Aさんの奥様は,平成9年に幼い子供を残して肝がんで死亡されました。肝がんみつかってたった4月でこの世を去られ,ご家族の悲嘆は察して余りあります。

奥様のお兄さんがB型慢性肝炎でB型肝炎給付金請求が認められたことから,奥様も対象ではないかと思って,当事務所にご相談にお越しになりました。

母子感染でないことについては,お兄様の手続きで母親がキャリアでないことはすでに立証できていますので,奥様がB型肝炎ウイルスによる原発性肝がんで死亡されたことを証明できれば3600万円の給付金が支給されます。

そこで,まず,奥様の当時のカルテを取り寄せる必要があったのですが,もう20年近く前のことですのでカルテはすでに廃棄されているとのことで,手掛かりは,死亡原因に「肝がん」と書かれた死亡診断書だけという状態でした。

Aさんは奥さんが病名の告知を受けてから,亡くなるまでの間,奥様の病状日誌をつけておられました。

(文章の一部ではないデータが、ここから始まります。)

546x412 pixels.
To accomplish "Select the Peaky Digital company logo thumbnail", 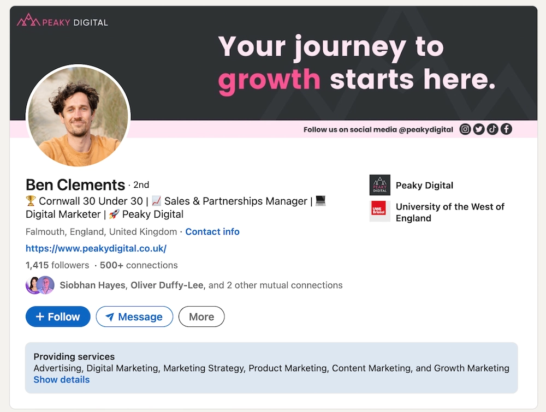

そこに当時の主治医の名前が記載されており,その医師が当時のことを覚えていて証言してもらえないかと考えました。Aさんによれば,当時,主治医はまだ若く,Aさん一家のことをとても心配して,よくしてくれたとのことで,きっと自分たちのことを覚えてくれているはずだとおっしゃいます。

その主治医はすでに当時勤めていた病院を退職しておられるとのことで,たまたまインターネットでその主治医の名前を検索したところ,地元に戻って開業されていることがわかりました。弁護士らの照会に対して,Aさん一家のことをよく覚えているとのことで,B型肝炎ウイルスによる肝がんであることを証明する文書を作成していただくことができました。

このほかにも,出産時にB型肝炎ウイルスに感染していたことを示す妊婦健診の検査結果がみつかり,奥様がB型肝炎ウイルスに持続感染していたことと,そのことによる原発性肝がんを発症して死亡したことが立証でき,無事に和解が成立しました。

当時のカルテが廃棄されていたという時点で,Aさんもほとんど諦めかけておられたのですが,当時の日記を捜しだし,また長男を出産した時の母子手帳の妊婦健診の結果が貼り付けられていたことなどが幸いして,わずかな手掛かりをつなぎあわせた立証が成功して,本当によかったです。

奥様との思い出を大切に保管されていたAさんの奥様に対する愛情が実を結んだのだと思います。